|Publisher: Viva Media Genre: Adventure & RPG|
|Min OS X: 10.3 CPU: G4 @ 700 MHz 24x CD-ROM|
AGON: The Mysterious Codex is tricksey. Yes. It has secretses. What does it have in its development cycleses? Yes what? We wants it.
I'll tell you what: massive delays. And you don't wants them.
The Mysterious Project TimelineThe AGON series is meant to be a tale told across 14 chaptered releases. "Meant" being the operative term in that sentence. Episodic gaming is all the rage these days, with Valve's pending release of Half Life 2: Episode 1 and the upcoming SiN: Episodes for the PC. The concept behind serialized gaming is something that I, as a gamer and a busy young professional type, can really get behind. A 40 hour game experience sounds great in terms of value for me, but I'd much rather pay less in installments (though maybe more overall) to play shorter, bite-sized segments that my schedule can handle.

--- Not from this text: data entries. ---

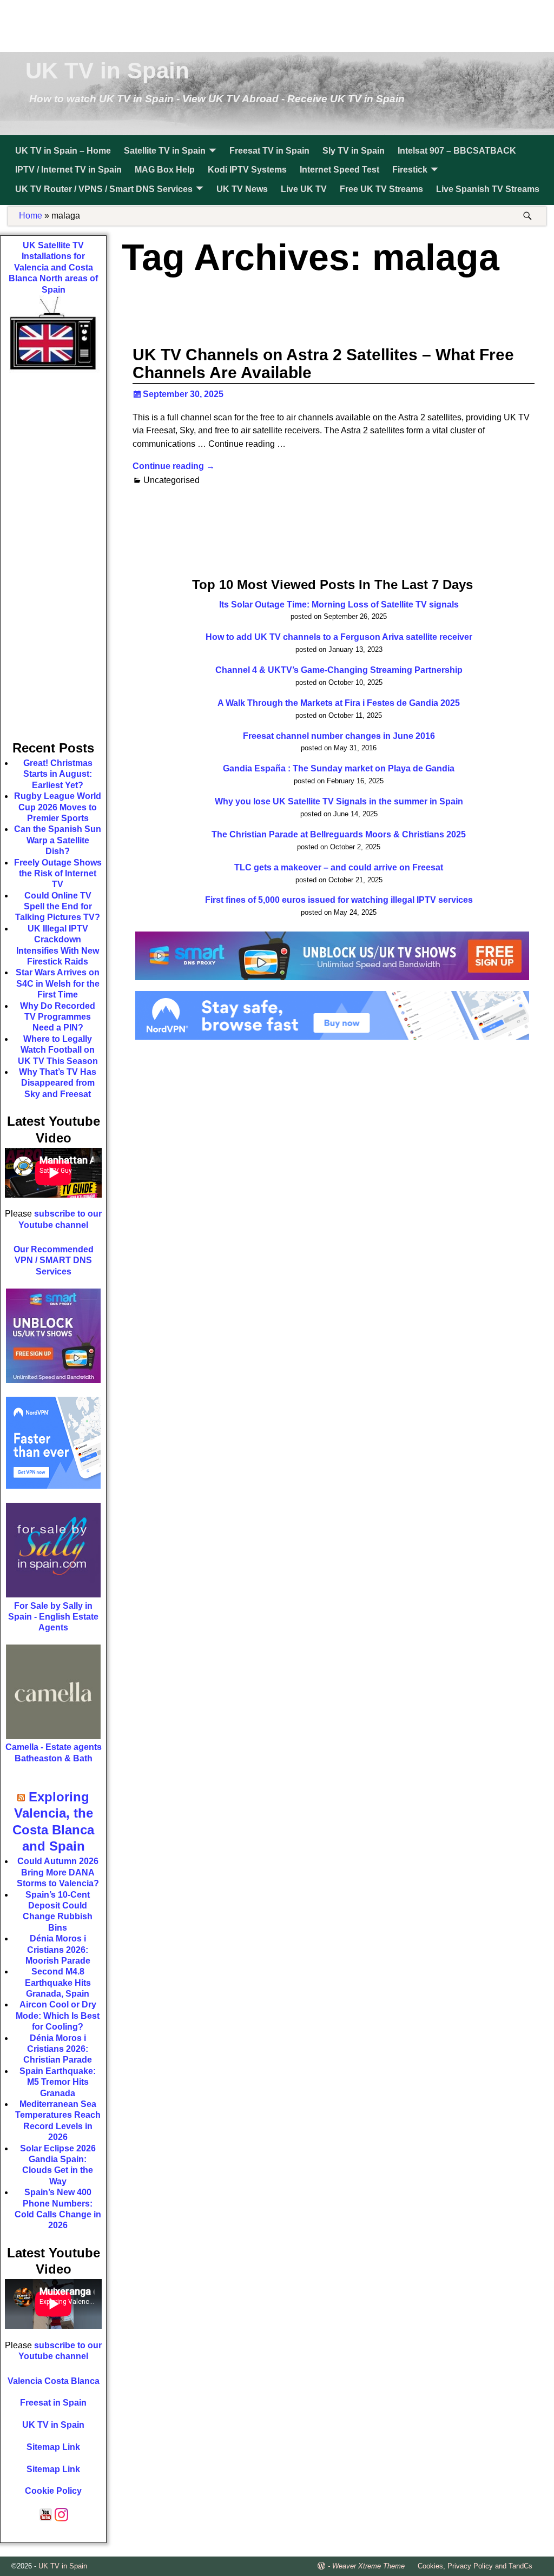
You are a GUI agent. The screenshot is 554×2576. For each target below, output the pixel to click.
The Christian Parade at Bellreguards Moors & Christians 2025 (339, 834)
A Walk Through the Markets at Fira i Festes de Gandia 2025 (338, 703)
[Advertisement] (277, 24)
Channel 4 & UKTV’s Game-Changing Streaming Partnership (339, 670)
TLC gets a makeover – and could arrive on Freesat (338, 867)
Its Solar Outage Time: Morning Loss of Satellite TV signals (339, 604)
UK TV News (242, 189)
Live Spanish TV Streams (487, 189)
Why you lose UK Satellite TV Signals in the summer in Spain (339, 801)
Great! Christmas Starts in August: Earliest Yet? (58, 774)
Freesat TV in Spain (269, 150)
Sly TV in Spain (353, 150)
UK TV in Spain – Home (63, 150)
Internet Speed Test (339, 169)
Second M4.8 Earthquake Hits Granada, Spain (58, 1982)
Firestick (409, 169)
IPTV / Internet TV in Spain (68, 169)
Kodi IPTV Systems (247, 169)
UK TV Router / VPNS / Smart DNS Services (104, 189)
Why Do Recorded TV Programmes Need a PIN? (57, 1017)
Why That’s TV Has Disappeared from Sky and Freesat (57, 1083)
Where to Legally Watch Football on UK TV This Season (58, 1050)
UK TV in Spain (107, 70)
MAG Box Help (165, 169)
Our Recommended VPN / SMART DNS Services (54, 1260)
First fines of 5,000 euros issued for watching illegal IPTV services (339, 899)
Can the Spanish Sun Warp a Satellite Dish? (57, 840)
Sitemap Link (53, 2447)
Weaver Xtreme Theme (368, 2566)
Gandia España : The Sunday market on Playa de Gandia (338, 768)
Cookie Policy (53, 2490)
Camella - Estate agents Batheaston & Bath (53, 1752)
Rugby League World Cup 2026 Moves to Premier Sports (57, 807)
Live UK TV (304, 189)
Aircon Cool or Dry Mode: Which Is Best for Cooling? (58, 2015)
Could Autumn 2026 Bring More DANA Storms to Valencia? (58, 1872)
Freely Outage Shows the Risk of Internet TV (58, 873)
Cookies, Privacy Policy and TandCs (475, 2566)
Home (30, 215)
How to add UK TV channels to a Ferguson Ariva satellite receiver (339, 637)
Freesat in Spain (53, 2402)
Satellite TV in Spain (165, 150)
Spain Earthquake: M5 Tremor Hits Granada (57, 2082)
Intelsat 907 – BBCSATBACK (457, 150)
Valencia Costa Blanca (54, 2381)
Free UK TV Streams (381, 189)
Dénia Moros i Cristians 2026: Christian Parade (57, 2049)
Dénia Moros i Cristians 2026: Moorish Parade (57, 1949)
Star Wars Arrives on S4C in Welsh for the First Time (58, 983)
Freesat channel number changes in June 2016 (339, 736)
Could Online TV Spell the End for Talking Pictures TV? (57, 906)
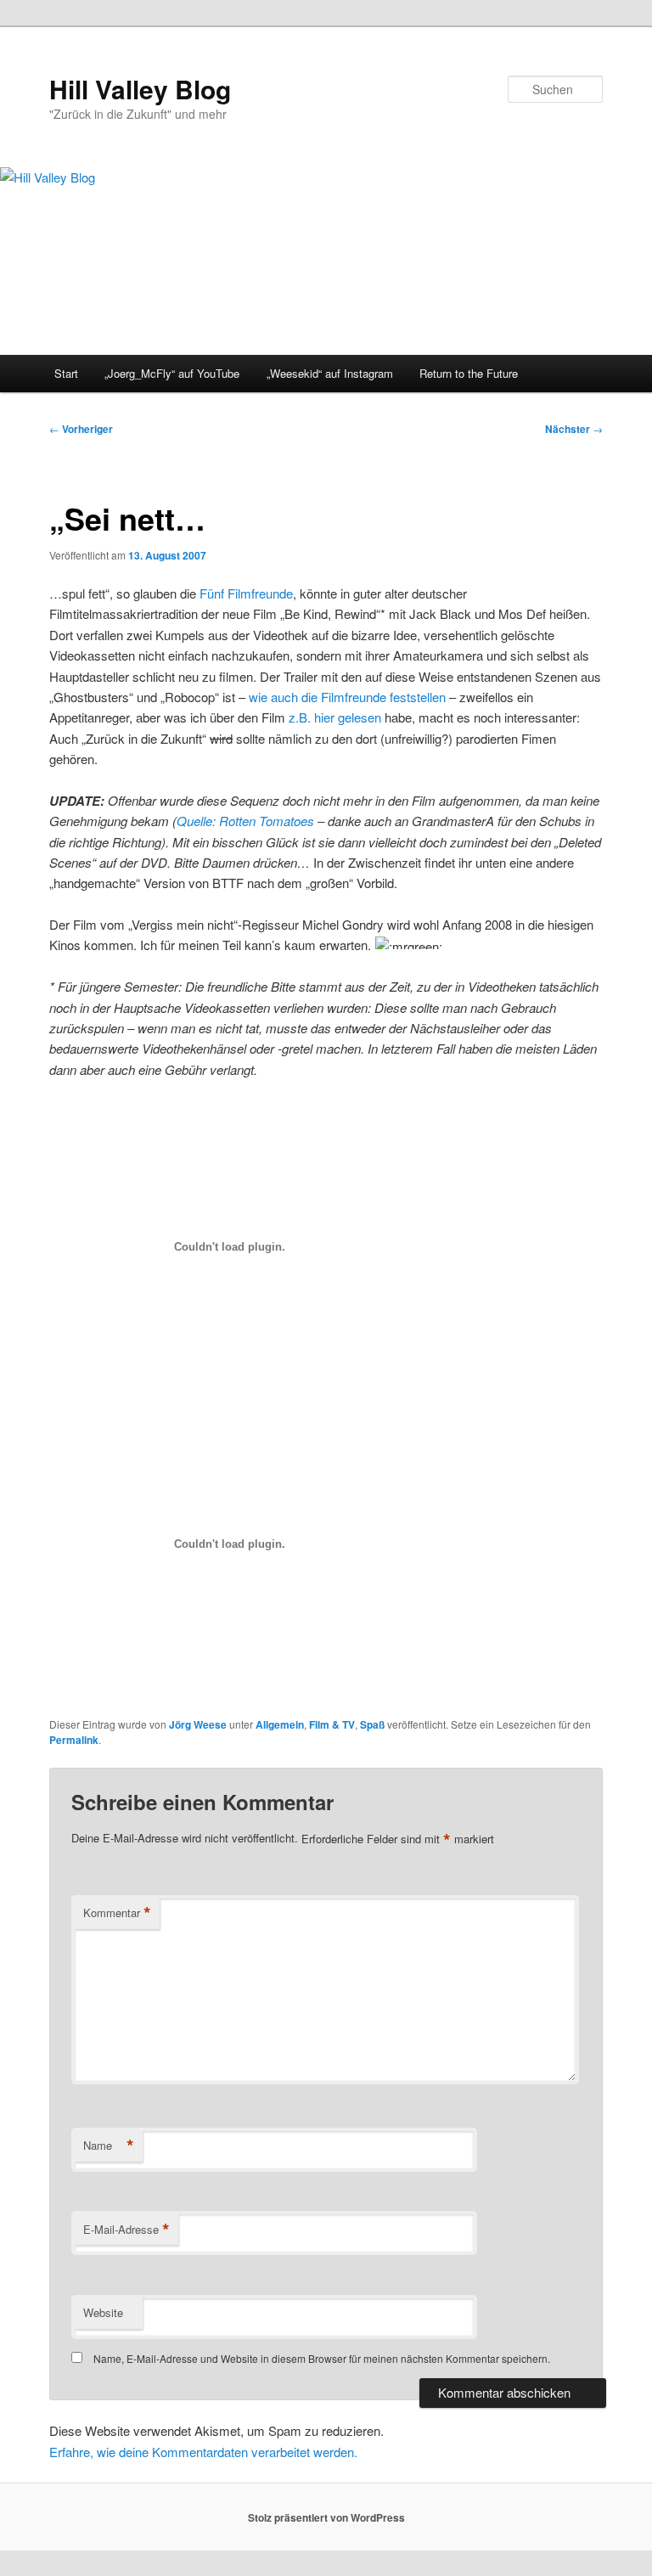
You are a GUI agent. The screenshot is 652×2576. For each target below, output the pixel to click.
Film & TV (332, 1724)
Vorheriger (81, 428)
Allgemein (280, 1724)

The problem with AGON is the crux of the problem with serialized play: Chapter 1 of AGON was released in September of 2003. Chapter 2 promptly followed suit in November of 2003, sticking to the two month release date progression that Private Moon Studios was reportedly aiming for. Episode 3 was released September 3, 2004, a full year after the original chapter. Episode 4 has, as of April of 2006, not been released. This means that, at the $10/chapter cost, many gamers have shelled out $30 to date (expecting to pay a full $140 for the series) and all they have gotten is an unfinished title. So far. The thot plickens.
AGON: The Mysterious Codex is a compilation of the first three chapters of the AGON saga: London Scene, Adventures in Lapland (No, that's not a porn title, much as you might want it to be) and Pirates of Madagascar. It's convenient to get all three chapters in one software package, especially since it doesn't appear the titles can be ordered individually from the Private Moon site as of this writing, but as I sat down to start playing the game, I was acutely aware that I would only be met by a disappointing cliffhanger when I was finished. Thrown into the mix is the fact that the compilation was released by Viva Media and not Private Moon. Viva Media informed me that Private Moon is still very much involved in the title, though, and the fourth episode (The Sword of Toledo) has an anticipated release date of fall 2006.
My skepticism rampages in spite of this assurance. A new distributor for Private Moon may mean good things, but there's a lengthy track record of delays looming in the background that is difficult to ignore. In fact, questions I sent in to Private Moon weeks ago are still sitting unanswered as of this writing, despite having been bounced to a couple sources at the studio.